Back on the surface, Smada makes another attempt at kidnapping the children to force the conspicuously absent Hoole to do his bidding, but all three are captured by Chood and the Enzeen, who are revealed to be essentially giant intelligent fleas that feed off of the planet by sticking their tongues into the ground. D'vouran itself is a living organism, either brought to life or wholly created by the Empire's mad scientists. It presents itself as a paradise world to lure in settlers, then—shhhluuuuuuuurrrrpp—sucks them into the ground and digests them. It now does exactly that to every non-Enzeen on the planet, except for the Arrandas, who are protected by Tash's pendant, and Smada, who is suspended on a hoversled.
 
The Enzeen drag their prisoners back to the Imperial laboratory, where they plan to throw them into a pit called the Heart of D'vouran. But just when all hope seems lost, one of the Enzeen turns on the others, revealing himself to be Uncle Hoole in shapeshifted disguise! Smada falls into the pit due to his own selfishness, and during the battle the pendant falls into the pit as well, clutched in the hand of a screaming Chood. Unable to digest the protective force field, D'vouran gets bad acid reflux and the whole planet starts coming apart.
 
Tash, Zak, Hoole, and Deevee make it back to the Lightrunner, but are unable to take off as the ship is seized by tendrils of molten earth. But suddenly the Millennium Falcon appears in the sky. As the Heroes of Yavin were on their way to their next adventure, Luke had a Force vision of the Arrandas' peril and made Han go back for them. Everyone makes it onto the Falcon, but D'vouran gives chase, following the starship across the system under the propulsion of I guess magic, or something.

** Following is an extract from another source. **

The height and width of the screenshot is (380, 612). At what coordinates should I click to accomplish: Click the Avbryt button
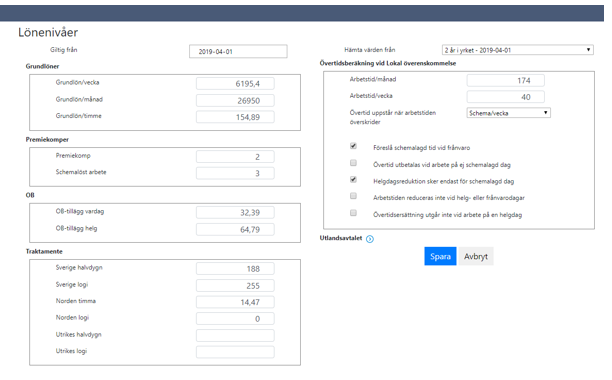tap(476, 256)
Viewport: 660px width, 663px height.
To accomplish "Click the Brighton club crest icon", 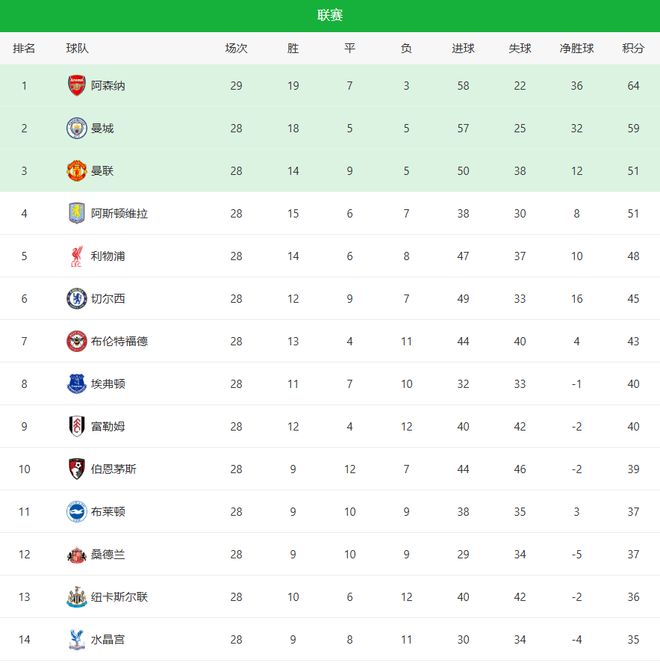I will (76, 511).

But eventually D'vouran's heartburn gets so bad that it digests itself and collapses into nothingness.
 
Later, after things have calmed down, the Galaxy of Fear heroes share everything they learned with the Rebels. "Someone is using science to create mutants," Hoole declares, vowing to put a stop to these shenanigans. Tash remembers Smada the Hutt's warning about how little the kids know about their uncle and wonders what he's really up to. But for now, at least this experiment is over, and no one else will ever be Eaten Alive.
 
But the twist is...
Elsewhere in space, a ship is prematurely pulled out of lightspeed by a mysterious planet that doesn't appear on any star charts. Somehow, D'vouran returned.
 
 
the Platonic Boy-Girl Relationship:
Zak Arranda and his sister Tash, who disappears down a hole in the ground halfway through the book.
 
Questionable Uncling:
After Tash narrowly escapes being kidnapped by Smegma the Hutt's goons in the middle of the night and is chased through town while screaming for help only for her attackers to vanish into thin air, Hoole tries to gaslight her into thinking that she was just sleepwalking and it was all a dream.
 
Early 90s Cultural References:
The Internet, IRC chat, Stranger Danger, Goosebumps
 
Memorable Cliffhanger Chapter Ending:
Ch. 3/4:
Something cold and slimy grabs Tash by the neck. It's... a flower necklace.
 
Genuine Scare Alert:
"If you thought your friends and allies on the surface suffered, you were wrong. Their deaths were quick and merciful—most of them suffocated when they were pulled under D'vouran's surface."
 
I remember reading this as a child and finding the idea of being buried alive and suffocated by dirt much more viscerally horrifying than whatever made-up nonsense it was being favorably compared to. Quick and merciful suffocation, sounds great!
 
Title Drop Alert:
"I am going to take you to the Heart of D'vouran. There you will meet a death that makes these other deaths seem like a gift. In the Heart of D'vouran, every last nutrient from your body can be carefully digested. You will be eaten very slowly. Eaten alive."
 
"Aaiiiiii!" the Gank screamed. "It's hurting me! It's hurting me!" His eyes were alive with terror. "I'm being eaten alive!"
 
Yes, it happened twice! 

Cameo Alert:
Luke Skywalker, Han Solo, Princess Leia, Chewbacca, C-3PO, R2-D2, and Darth Vader
 
Conclusions:  
Galaxy of Fear was one of the earliest EU series I ever read, along with Jedi Prince, Junior Jedi Knights, and Young Jedi Knights. I didn't find it particularly scary even as a child, but I loved the characters and the interesting new worlds they would visit and the strange creatures they would encounter. I read several Goosebumps books but was never a huge fan—Star Wars and Animorphs were more my jam at the Scholastic Book Fair—but any slim volume with colorful cover art is like a shot of nostalgia. Starting to read Galaxy of Fear again felt like coming home.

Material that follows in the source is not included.